Earlier this week,
Death Of A Gentleman, Sam Collins' and Jarrod Kimber's film about the eternally sexy subject of cricket administration, won Best Documentary at the
Sports Journalists Association Awards. Sam was there to collect the trophy, which was a nice moment. A small glint of reflected glory shone down when I saw the Tweet.
Almost three years ago, I had a call from Sam about a film he was directing. I'd never met him, but I'd seen the
Two Chucks vlogs he and Jarrod made for Cricinfo, and I sort of vaguely knew Jarrod from blogging and writing for
The Cordon. Sam asked me to come and look at some of the footage he had with a view to maybe helping to script it into something. At the time he had a small, pay-as-you-go office in a building at the back of Waterloo Station where he and his editor, Graham Taylor, had been hold up for months. The office had Graham's bike in one corner and colour-coded post it notes stuck all over the wall. There was an amazing view of The Shard out of the window - when the sun hit it from a certain angle it looked like something out of a Ballard novel, futuristic and alluring.
It transpired that Sam had hundreds of hours of footage that Graham had somehow got into a three-hour assembly. The idea was to make a film about Test cricket and whether it had a future. I hadn't written a film of any kind, so I immediately began bullshitting about writing books, which was something I had done (admittedly with limited success). Sam regarded me with a raised eyebrow.
But the footage was, I thought, sensational. They had interviews with Chris Gayle, Kevin Pietersen, Michael Holding, Ian Chappell, Tony Greig, Rahul Dravid, John Sutherland, Haroon Lorgat, Lord Woolfe, Harsha Bhogle, Eshan Mani, Jonathan Agnew and lots of others. They had Gideon Haigh as their wise and gentle guide. They'd been pitchside at the IPL and followed a four
-Test series between Australia and India. Sam and Jarrod were an engaging on-screen double-act and Sam sometimes dressed up as Hansie the anti-corruption lion, which leant those scenes a lovely, unreal air.
Best of all, they had a nascent star in Ed Cowan, the Australian opener who made his debut in the India series and had then gone to West Indies and on to England as part of the 2013 Ashes squad. I told Sam about three thousand times that the moment I realised he had a film was when I saw the footage of Ed Cowan at home, picking herbs in his garden and describing the dinner he was going to cook with them (baked salmon, from memory). Here was a thoughtful, clever, gentle guy who just happened to be good enough at cricket to open the batting for Australia. Sam and Jarrod had sat in the stands of the MCG with Ed's wife Virginia as he made a half century in his first Test innings. Virginia had put her own successful media career on hold to help Ed fulfill his dream and the camera held her face as he did so. Ed's dad was a star as well, telling stories about the young Edward, pride shimmering in his eyes. Ed was a symbol of everyone who'd ever dreamed about playing the game.
They had antagonists, too - although at the time we didn't know how antagonistic they were to become - in Giles Clarke, the ECB Chairman, who'd given Sam a couple of interviews in which he'd been haughty and dismissive, and N. Srinivasan, head of the BCCI, who everyone said was impossible to reach but who Sam had found via the neglected tactic of phoning him up. Then there was Srinivasan's sworn enemy Lalit Modi, exiled in luxury in central London and plotting his revenge, conscious of what a film like Sam's could do for someone like him - someone with a very definite agenda to get across.

◆ WHAT IS ASKED ◆
**1.** Rewrite the data items rows from the line with "Click the video progress slider bar" up to and including the line with "pos(1008,450)", putting "screen capture" in place of "screenshot" and leaving everything else unchanged.
**2.** Carry on the account of the cricket documentary from the point where it stops.
The account and the data items rows were taken from separate sources.

Data items

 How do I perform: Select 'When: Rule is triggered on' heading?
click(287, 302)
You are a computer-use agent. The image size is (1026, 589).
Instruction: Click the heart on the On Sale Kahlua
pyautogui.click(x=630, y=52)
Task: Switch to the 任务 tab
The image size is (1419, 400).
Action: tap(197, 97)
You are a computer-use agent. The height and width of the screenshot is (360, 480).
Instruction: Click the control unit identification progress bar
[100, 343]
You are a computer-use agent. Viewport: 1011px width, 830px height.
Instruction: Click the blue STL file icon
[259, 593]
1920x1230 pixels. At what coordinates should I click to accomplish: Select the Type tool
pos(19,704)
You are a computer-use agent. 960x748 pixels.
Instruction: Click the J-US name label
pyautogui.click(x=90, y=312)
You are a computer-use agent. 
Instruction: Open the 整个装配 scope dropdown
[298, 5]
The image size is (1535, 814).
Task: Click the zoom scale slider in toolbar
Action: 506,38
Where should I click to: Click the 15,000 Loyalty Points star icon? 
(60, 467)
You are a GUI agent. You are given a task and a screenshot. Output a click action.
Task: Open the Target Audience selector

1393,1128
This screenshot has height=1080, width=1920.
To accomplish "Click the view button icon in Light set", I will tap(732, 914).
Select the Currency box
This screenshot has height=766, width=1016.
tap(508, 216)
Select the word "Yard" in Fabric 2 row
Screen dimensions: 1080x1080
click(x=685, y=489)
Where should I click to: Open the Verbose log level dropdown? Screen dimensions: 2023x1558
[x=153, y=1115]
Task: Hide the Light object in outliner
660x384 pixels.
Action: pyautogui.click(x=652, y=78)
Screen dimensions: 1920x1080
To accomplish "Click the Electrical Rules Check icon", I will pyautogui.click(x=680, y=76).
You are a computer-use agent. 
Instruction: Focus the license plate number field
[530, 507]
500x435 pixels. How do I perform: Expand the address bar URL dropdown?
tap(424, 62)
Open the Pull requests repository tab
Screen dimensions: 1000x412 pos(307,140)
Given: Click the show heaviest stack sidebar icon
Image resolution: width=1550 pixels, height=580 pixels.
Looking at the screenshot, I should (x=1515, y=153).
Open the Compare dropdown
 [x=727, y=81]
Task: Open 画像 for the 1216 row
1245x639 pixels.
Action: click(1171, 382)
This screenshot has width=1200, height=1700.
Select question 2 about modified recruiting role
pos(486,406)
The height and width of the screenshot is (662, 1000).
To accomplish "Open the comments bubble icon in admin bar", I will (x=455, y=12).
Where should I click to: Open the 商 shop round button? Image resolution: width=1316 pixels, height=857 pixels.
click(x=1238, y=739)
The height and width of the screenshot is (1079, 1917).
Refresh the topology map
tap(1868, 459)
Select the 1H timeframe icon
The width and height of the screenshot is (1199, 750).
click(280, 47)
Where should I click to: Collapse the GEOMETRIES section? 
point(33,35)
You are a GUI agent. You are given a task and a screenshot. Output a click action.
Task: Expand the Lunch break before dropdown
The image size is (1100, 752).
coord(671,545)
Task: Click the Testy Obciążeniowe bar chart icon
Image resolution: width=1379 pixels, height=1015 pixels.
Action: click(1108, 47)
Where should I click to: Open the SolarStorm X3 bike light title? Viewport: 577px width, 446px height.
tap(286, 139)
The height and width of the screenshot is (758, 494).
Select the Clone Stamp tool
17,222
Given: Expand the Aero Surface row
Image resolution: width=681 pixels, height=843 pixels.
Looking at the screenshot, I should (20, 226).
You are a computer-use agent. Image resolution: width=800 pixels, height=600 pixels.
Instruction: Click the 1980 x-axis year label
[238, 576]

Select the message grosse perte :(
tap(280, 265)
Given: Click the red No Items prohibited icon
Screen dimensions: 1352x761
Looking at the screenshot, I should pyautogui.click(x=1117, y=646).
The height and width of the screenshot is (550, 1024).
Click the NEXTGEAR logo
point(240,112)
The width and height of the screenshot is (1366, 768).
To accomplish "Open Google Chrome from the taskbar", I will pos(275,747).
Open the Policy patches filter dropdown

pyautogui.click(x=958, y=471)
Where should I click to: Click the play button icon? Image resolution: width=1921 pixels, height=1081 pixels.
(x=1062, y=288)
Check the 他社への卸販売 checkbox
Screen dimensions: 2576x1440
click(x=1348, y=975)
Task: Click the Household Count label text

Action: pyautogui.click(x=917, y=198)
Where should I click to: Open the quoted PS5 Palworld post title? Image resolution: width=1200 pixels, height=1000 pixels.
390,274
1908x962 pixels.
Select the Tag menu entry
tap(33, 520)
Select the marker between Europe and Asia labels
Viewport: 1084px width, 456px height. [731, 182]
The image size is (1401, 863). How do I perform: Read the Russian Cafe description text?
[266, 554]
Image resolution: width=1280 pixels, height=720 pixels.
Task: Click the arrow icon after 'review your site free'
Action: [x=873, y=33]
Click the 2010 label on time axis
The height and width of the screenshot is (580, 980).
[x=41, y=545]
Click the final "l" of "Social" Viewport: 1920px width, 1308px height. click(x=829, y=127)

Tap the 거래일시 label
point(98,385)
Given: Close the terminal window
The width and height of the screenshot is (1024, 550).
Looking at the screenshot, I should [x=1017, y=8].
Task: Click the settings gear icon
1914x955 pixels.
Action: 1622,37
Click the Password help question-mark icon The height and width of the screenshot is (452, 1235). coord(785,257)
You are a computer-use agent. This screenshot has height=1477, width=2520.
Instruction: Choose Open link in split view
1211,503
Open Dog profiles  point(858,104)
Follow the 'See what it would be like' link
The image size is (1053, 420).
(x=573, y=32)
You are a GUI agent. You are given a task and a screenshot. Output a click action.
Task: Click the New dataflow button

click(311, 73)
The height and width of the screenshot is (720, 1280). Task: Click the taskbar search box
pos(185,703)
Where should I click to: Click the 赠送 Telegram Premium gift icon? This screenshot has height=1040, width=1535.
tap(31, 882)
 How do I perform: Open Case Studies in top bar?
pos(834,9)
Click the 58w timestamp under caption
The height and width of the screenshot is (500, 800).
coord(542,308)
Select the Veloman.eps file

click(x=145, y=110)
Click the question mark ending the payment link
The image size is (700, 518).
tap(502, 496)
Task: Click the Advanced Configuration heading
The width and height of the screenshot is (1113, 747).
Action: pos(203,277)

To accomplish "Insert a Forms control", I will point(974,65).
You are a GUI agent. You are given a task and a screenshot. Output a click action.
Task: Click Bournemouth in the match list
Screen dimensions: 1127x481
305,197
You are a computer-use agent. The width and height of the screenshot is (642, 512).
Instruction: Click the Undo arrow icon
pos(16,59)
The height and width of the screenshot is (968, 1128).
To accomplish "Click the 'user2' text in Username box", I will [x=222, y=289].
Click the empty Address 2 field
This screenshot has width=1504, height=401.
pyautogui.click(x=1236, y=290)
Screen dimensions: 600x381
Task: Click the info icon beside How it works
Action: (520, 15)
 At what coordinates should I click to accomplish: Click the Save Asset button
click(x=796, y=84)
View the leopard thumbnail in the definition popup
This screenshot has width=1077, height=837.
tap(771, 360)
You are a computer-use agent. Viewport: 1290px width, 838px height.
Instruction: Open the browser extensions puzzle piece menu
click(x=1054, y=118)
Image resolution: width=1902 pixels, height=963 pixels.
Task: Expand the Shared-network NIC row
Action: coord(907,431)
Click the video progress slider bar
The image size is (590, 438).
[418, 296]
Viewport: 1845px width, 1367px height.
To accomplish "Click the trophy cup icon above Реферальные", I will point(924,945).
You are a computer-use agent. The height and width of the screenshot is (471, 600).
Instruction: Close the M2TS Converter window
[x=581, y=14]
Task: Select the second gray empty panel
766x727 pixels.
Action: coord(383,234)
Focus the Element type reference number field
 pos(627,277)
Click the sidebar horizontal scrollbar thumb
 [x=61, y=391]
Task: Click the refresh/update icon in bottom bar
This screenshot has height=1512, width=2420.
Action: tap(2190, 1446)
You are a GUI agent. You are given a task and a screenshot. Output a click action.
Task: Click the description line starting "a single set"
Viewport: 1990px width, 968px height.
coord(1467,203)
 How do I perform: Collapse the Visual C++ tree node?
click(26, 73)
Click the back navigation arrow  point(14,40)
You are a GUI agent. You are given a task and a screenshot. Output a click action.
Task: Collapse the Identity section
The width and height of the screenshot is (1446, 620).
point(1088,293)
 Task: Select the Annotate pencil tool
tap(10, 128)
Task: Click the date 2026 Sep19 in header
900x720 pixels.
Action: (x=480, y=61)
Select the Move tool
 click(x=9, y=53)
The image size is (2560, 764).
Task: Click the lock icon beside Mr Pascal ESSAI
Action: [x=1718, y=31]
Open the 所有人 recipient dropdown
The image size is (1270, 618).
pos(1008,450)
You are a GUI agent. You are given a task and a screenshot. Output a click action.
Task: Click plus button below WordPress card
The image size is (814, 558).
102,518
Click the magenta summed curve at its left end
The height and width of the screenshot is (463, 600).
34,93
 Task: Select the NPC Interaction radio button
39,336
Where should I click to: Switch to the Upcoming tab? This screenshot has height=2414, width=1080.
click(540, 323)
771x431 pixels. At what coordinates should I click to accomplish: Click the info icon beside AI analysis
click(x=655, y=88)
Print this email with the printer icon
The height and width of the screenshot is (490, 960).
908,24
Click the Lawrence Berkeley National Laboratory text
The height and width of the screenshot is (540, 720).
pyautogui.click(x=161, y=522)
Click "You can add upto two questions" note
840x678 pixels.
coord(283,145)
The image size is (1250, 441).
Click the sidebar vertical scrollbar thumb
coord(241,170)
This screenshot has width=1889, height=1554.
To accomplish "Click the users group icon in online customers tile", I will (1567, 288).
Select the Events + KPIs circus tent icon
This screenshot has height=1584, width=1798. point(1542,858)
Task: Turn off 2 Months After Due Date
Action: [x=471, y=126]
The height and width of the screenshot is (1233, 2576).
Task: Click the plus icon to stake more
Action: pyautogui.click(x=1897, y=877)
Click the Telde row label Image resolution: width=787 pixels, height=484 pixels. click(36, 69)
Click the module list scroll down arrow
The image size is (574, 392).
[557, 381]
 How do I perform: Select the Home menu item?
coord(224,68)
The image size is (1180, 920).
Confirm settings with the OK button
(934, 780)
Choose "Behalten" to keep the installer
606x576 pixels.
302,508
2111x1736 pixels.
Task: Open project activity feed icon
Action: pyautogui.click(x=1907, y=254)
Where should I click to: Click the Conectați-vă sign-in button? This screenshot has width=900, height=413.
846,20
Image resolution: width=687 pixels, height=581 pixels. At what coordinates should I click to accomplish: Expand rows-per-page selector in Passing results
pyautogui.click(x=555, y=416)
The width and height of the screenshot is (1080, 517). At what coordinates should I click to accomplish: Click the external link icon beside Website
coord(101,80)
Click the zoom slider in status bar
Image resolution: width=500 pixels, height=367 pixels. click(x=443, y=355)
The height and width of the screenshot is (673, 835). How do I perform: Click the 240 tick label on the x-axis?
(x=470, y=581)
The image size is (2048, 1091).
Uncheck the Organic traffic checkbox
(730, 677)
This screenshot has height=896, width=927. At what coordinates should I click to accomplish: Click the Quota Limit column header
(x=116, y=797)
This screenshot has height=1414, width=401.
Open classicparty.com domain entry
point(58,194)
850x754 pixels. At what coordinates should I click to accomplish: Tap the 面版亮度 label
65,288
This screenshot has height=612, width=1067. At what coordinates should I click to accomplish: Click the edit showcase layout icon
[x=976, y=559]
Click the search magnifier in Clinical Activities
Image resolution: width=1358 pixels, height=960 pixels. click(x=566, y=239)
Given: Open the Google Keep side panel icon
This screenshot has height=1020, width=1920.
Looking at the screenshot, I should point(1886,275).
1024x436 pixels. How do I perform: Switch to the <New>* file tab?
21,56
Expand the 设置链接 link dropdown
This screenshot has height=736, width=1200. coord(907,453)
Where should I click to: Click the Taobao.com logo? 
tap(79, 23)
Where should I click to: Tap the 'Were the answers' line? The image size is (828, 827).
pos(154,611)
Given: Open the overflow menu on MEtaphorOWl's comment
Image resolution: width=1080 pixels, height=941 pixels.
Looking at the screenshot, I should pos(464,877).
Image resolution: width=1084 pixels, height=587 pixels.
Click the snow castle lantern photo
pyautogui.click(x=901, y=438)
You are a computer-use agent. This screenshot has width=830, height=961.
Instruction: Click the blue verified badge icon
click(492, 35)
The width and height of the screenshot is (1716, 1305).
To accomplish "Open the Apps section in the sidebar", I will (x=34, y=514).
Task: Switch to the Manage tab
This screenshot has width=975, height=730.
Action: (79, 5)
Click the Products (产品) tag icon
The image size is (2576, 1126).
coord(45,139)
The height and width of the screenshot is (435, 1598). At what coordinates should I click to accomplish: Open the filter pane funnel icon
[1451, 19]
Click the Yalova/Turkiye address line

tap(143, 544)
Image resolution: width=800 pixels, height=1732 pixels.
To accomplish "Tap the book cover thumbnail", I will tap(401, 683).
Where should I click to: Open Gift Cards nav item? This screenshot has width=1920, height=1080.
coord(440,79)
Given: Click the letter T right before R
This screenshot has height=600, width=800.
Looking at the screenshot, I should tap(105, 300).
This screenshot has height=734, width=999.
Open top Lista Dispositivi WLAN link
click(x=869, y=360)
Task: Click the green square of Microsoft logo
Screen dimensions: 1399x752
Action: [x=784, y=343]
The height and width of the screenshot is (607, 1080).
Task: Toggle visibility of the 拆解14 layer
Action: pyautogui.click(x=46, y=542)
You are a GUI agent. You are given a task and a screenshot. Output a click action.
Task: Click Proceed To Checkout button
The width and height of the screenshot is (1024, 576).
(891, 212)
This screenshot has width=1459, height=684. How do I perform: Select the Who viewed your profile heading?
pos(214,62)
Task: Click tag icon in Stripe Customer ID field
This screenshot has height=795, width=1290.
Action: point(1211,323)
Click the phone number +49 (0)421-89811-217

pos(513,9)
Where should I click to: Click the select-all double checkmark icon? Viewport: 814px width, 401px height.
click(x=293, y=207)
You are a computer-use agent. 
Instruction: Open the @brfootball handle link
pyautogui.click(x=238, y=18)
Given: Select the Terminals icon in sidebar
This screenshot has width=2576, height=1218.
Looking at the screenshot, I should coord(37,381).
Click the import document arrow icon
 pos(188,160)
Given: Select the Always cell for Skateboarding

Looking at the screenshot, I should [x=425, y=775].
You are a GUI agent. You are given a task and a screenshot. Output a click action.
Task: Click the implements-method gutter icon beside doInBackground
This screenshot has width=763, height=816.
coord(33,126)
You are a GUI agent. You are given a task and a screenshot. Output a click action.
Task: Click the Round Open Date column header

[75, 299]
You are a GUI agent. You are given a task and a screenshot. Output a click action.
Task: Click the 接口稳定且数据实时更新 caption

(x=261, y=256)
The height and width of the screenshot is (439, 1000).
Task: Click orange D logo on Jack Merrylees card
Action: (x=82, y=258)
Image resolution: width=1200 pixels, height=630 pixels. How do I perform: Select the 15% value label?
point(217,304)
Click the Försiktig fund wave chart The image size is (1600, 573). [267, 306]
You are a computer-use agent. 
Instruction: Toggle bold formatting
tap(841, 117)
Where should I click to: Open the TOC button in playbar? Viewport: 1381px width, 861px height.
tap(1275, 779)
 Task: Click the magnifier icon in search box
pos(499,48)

◆ ANSWERS BELOW ◆
**1.**
Click the video progress slider bar
The image size is (590, 438).
[418, 296]
Viewport: 1845px width, 1367px height.
To accomplish "Click the trophy cup icon above Реферальные", I will point(924,945).
You are a computer-use agent. The height and width of the screen capture is (471, 600).
Instruction: Close the M2TS Converter window
[x=581, y=14]
Task: Select the second gray empty panel
766x727 pixels.
Action: coord(383,234)
Focus the Element type reference number field
 pos(627,277)
Click the sidebar horizontal scrollbar thumb
 [x=61, y=391]
Task: Click the refresh/update icon in bottom bar
This screen capture has height=1512, width=2420.
Action: tap(2190, 1446)
You are a GUI agent. You are given a task and a screen capture. Output a click action.
Task: Click the description line starting "a single set"
Viewport: 1990px width, 968px height.
coord(1467,203)
 How do I perform: Collapse the Visual C++ tree node?
click(26, 73)
Click the back navigation arrow  point(14,40)
You are a GUI agent. You are given a task and a screen capture. Output a click action.
Task: Collapse the Identity section
The width and height of the screen capture is (1446, 620).
point(1088,293)
 Task: Select the Annotate pencil tool
tap(10, 128)
Task: Click the date 2026 Sep19 in header
900x720 pixels.
Action: (x=480, y=61)
Select the Move tool
 click(x=9, y=53)
The image size is (2560, 764).
Task: Click the lock icon beside Mr Pascal ESSAI
Action: [x=1718, y=31]
Open the 所有人 recipient dropdown
The image size is (1270, 618).
pos(1008,450)

**2.**
It seemed obvious that the film should be a journey of discovery for Sam and Jarrod, with the story unfolding in front of them. And also that Ed Cowan could be its heart - his induction into Test cricket, the fulfilment of a lifetime's quest, out there on the same field as Tendulkar and Dravid and his personal hero Ricky Ponting, having the ultimate high of a Test hundred and then the crushing low of being dropped during the Ashes. I wrote a rough, 30-page outline and we argued and fiddled and re-wrote and by the end of all of that, it was still three hours long and Sam hadn't yet finished filming.
After a few months, the lease on the office ran out, Graham was under pressure to go back to the other editing jobs that he'd been winning awards for, and the production shifted to Sam's flat, outside which I got many parking tickets. The film was good because the material was good, but it had no natural end and it was
still three hours long. There was, for example, a brilliant, heart of darkness trip that Sam and Jarrod made with a sinister Sri Lankan adminstrator that frustratingly didn't really fit the narrative however we played around with a shape that might allow it in. One day, after another endless discussion about the importance of Lord Woolfe or a bloke called Christos or maybe it was the trees outside the Adelaide Oval - something that Sam desperately wanted to feature anyhow - I charged home, savagely cut as much of the script as I could and sent it back. I rang him a few days later.
'How much did that get out, then?'
'A minute.'
The problem was that the story, such as it was, wouldn't stay still. For every one thing we took out, the change seem to necessitate putting something else in. Films (and books and probably paintings and everything else) are slightly Chimeric in that you're expressing a vision that exists only in your head - and it is always better and more complete there than it is in reality.
And there was a story in Sam's head, a story in Jarrod's, in Graham's, in mine... With the footage that existed and the ideas that we had, we could have cut another three, entirely different three-hour films, screened them all side by side and still argued about them.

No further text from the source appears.